[Opening Dataset section]

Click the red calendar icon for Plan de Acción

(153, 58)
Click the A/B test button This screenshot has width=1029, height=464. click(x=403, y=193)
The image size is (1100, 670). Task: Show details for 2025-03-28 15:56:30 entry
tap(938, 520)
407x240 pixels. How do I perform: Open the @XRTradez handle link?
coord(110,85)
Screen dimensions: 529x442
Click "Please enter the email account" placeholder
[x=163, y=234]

[Closing Dataset section]
[Opening Dataset section]

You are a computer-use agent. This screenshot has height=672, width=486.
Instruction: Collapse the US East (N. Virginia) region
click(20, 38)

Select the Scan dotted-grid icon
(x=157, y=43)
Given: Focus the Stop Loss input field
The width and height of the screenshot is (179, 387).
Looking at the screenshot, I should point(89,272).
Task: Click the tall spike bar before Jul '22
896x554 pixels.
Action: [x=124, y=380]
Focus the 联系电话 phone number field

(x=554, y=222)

[Closing Dataset section]
[Opening Dataset section]

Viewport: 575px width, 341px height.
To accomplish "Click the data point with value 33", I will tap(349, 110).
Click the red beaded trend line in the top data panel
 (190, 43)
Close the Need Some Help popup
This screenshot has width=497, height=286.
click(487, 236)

[Closing Dataset section]

### Instructions for the task
Write out, from the lines above, only those from the line with "Click the A/B" to the line with "Screen dimensions: 529x442", exactly as given, including the first and the last.

### Result below
Click the A/B test button This screenshot has width=1029, height=464. click(x=403, y=193)
The image size is (1100, 670). Task: Show details for 2025-03-28 15:56:30 entry
tap(938, 520)
407x240 pixels. How do I perform: Open the @XRTradez handle link?
coord(110,85)
Screen dimensions: 529x442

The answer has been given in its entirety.